WHAT IS NEEDED ->
Give the lines starting at the one containing "The image size is (1400, 840)." and ending at the one containing "Open +7 more" as a numbered list, with blank lines left out.

— START THE INPUT —

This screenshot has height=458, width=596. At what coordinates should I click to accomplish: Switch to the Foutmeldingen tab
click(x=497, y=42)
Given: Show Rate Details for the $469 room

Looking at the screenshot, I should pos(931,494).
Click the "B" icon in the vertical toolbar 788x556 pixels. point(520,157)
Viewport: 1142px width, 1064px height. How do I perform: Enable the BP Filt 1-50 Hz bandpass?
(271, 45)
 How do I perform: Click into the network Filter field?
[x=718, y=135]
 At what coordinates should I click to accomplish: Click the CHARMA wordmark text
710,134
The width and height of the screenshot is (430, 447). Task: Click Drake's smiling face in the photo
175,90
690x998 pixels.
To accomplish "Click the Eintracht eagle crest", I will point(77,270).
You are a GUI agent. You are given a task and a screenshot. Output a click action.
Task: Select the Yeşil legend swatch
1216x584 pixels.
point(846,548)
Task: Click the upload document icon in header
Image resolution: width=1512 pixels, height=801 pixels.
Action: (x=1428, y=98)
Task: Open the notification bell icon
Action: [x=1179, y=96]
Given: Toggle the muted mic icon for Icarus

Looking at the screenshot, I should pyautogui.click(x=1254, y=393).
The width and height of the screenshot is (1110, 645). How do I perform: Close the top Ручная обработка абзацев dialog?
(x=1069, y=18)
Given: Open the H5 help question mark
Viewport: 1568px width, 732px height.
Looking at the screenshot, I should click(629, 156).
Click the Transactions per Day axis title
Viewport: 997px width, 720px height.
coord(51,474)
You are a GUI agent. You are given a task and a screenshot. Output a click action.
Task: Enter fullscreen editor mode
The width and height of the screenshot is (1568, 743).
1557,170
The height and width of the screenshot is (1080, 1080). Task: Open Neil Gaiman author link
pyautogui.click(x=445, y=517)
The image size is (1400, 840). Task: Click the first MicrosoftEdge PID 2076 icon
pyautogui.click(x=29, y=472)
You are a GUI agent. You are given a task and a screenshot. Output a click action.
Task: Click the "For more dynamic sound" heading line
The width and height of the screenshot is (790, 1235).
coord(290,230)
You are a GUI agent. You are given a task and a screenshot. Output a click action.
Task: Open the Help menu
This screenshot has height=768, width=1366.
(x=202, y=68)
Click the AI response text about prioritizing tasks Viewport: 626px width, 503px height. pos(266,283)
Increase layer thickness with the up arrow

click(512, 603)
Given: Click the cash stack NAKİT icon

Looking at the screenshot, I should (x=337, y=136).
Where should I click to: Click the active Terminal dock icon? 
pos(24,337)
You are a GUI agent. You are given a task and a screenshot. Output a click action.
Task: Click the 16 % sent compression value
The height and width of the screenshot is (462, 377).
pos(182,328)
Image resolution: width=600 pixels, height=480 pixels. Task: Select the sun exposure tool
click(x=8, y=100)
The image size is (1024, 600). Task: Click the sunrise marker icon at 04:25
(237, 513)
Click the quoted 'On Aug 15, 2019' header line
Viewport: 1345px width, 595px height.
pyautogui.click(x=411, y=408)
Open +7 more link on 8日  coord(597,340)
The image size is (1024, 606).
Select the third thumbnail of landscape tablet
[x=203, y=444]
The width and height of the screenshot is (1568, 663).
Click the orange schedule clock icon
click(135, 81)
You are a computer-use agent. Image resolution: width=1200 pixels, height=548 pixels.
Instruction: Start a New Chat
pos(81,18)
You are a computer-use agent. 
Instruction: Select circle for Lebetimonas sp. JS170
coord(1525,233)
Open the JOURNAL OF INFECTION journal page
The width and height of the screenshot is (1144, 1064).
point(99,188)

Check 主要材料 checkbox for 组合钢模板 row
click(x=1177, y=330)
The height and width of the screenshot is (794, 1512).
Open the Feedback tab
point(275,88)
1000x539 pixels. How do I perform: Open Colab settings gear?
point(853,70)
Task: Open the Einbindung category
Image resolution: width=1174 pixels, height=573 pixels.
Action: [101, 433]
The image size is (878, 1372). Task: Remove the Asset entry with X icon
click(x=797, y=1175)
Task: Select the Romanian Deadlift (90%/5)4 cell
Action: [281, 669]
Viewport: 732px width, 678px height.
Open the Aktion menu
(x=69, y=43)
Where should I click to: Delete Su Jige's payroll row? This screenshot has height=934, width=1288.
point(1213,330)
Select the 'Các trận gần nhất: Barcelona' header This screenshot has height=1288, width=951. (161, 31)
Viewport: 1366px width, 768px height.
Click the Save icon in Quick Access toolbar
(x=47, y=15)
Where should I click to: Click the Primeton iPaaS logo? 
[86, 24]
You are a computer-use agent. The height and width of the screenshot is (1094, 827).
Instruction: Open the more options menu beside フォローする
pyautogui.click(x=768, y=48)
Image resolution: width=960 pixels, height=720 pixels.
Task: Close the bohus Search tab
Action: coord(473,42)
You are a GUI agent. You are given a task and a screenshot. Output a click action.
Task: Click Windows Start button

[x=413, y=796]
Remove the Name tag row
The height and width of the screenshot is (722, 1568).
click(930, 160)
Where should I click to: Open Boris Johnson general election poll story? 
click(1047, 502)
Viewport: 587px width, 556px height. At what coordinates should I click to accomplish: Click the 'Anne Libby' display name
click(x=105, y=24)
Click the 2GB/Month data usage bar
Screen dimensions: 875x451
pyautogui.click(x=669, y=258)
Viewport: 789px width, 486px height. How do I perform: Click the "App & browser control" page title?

— END THE INPUT —

OUTPUT FOR THIS TASK ->
1. The image size is (1400, 840). Task: Click the first MicrosoftEdge PID 2076 icon
2. pyautogui.click(x=29, y=472)
3. You are a GUI agent. You are given a task and a screenshot. Output a click action.
4. Task: Click the "For more dynamic sound" heading line
5. The width and height of the screenshot is (790, 1235).
6. coord(290,230)
7. You are a GUI agent. You are given a task and a screenshot. Output a click action.
8. Task: Open the Help menu
9. This screenshot has height=768, width=1366.
10. (x=202, y=68)
11. Click the AI response text about prioritizing tasks Viewport: 626px width, 503px height. pos(266,283)
12. Increase layer thickness with the up arrow
13. click(512, 603)
14. Given: Click the cash stack NAKİT icon
15. Looking at the screenshot, I should (x=337, y=136).
16. Where should I click to: Click the active Terminal dock icon? 
17. pos(24,337)
18. You are a GUI agent. You are given a task and a screenshot. Output a click action.
19. Task: Click the 16 % sent compression value
20. The height and width of the screenshot is (462, 377).
21. pos(182,328)
22. Image resolution: width=600 pixels, height=480 pixels. Task: Select the sun exposure tool
23. click(x=8, y=100)
24. The image size is (1024, 600). Task: Click the sunrise marker icon at 04:25
25. (237, 513)
26. Click the quoted 'On Aug 15, 2019' header line
27. Viewport: 1345px width, 595px height.
28. pyautogui.click(x=411, y=408)
29. Open +7 more link on 8日  coord(597,340)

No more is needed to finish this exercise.